SURGING STOCK MARKET
Despite concerns about potential market volatility and economic uncertainties, the U.S. stock market has been experiencing a significant surge, with major indexes reaching new all-time highs and sparking enthusiasm among American investors. The S&P 500 has risen by 18% this year, leading to the creation of more millionaires and a notable increase in net worth for many individuals. In addition, a record number of 401(k) retirement accounts now boast a value of over $1 million, signaling strong growth in stock market investments. Furthermore, inflows into small-cap funds have been remarkable, contributing to a swift recovery in major indexes like the Nasdaq and S&P 500; and both individual and professional investors are expressing confidence in the market’s upward trajectory, with many seizing the current opportunities to invest and capitalize on the ongoing stock market rally.
OUTLOOK ADJUSTED
Goldman Sachs Group Inc. recently shifted its stance on copper, lowering its long-term price forecast for 2025 by nearly $5,000 as a result of weakening demand in China. The bank’s analysts had previously been bullish on the industrial metal, envisioning prices reaching $15,000 a ton, but revised their expectations to an average of $10,100 for the upcoming year. This adjustment follows a disappointing economic recovery in China, leading to a downturn in global copper prices. Moreover, despite copper’s previous surge above $11,000 a ton, prices have since dropped by approximately 18%, driven by rising inventories and heightened exports from China, and while Goldman acknowledged the potential 41% profit for clients from their previous bullish recommendation, the bank now approaches commodity markets with caution due to uncertainties surrounding China’s economic future. On the other hand, Goldman remains optimistic about gold, identifying it as a favorable hedge against geopolitical risks and anticipating a rise to $2,700 per ounce by early 2025.
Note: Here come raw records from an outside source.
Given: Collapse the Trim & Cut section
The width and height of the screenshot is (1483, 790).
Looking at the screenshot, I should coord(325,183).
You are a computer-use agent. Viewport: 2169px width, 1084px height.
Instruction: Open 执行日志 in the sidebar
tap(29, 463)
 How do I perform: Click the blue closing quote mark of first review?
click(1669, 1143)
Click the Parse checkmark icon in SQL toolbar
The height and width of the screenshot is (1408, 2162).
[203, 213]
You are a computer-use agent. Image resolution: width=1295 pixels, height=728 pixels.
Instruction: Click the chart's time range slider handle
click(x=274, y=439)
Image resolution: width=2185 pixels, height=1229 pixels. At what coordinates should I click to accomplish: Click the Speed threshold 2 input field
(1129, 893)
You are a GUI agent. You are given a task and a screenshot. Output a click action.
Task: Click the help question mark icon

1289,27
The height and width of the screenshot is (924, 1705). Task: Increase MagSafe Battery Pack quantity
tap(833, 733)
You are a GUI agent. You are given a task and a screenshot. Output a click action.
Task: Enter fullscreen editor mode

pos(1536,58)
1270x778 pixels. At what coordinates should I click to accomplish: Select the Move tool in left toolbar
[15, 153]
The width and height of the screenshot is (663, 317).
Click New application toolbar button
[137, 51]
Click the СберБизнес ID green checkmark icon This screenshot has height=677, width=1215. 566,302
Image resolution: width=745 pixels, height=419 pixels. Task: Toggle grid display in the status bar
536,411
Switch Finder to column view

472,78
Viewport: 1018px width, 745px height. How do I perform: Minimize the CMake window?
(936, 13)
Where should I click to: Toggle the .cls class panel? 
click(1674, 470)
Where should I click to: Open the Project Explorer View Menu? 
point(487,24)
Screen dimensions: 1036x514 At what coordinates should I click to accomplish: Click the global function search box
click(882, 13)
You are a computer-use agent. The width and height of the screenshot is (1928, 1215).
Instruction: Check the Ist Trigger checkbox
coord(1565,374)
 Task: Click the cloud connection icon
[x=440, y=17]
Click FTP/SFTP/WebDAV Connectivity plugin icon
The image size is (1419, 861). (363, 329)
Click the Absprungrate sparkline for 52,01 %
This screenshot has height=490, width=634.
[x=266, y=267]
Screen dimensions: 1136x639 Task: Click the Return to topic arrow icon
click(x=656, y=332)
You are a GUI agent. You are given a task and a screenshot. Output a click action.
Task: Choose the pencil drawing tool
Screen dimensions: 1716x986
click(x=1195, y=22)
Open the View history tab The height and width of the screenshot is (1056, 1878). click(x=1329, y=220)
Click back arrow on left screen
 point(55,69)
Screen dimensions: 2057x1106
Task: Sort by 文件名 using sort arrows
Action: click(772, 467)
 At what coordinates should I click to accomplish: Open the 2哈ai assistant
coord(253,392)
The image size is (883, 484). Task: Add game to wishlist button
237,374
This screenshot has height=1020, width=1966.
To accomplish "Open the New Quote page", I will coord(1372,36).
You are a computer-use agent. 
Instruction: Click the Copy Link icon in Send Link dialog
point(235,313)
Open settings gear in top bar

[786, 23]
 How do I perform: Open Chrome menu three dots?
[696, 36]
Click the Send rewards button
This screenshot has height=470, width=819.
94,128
RETIREMENT SAVINGS REALITY
A new research is suggesting that the effectiveness of automated retirement savings, such as automatic enrollment and escalation in 401(k) plans, may not be as significant as previously assumed. Workers cashing out their accounts when leaving a job and other factors can diminish the impact of these policies in the long run. However, behavioral economists, who have played a key role in studying the benefits of automatic enrollment, have found that the increase in savings rates from auto-enrollment is lower than initially projected. The high percentage of workers who withdraw funds from their 401(k) plans before retirement, known as ‘leakage,’ adds to the challenges faced by these automated savings initiatives. Ultimately, although automatic enrollment has been successful in getting more individuals to participate in retirement savings, addressing leakage and improving savings rates remain critical for ensuring financial security in retirement.
INTERNATIONAL NEWS
The UK recently conducted a successful bond sale, raising over £110 billion ($144 billion) in investor orders, signaling strong demand for government debt following a recent election victory. The Debt Management Office sold £8 billion in new bonds with a 4.375% coupon, attracting significant interest from investors and matching a previous record-high orderbook. This achievement reflects positive market sentiment and confidence in the government’s fiscal management. The newly appointed Chancellor faces the task of addressing a £22 billion deficit as she prepares to unveil the government’s budget for the coming year. Moreover, it is worth noting that while the 4.375% coupon may appeal to investors, concerns linger about inflation and the potential impact of budget decisions on the bond’s duration.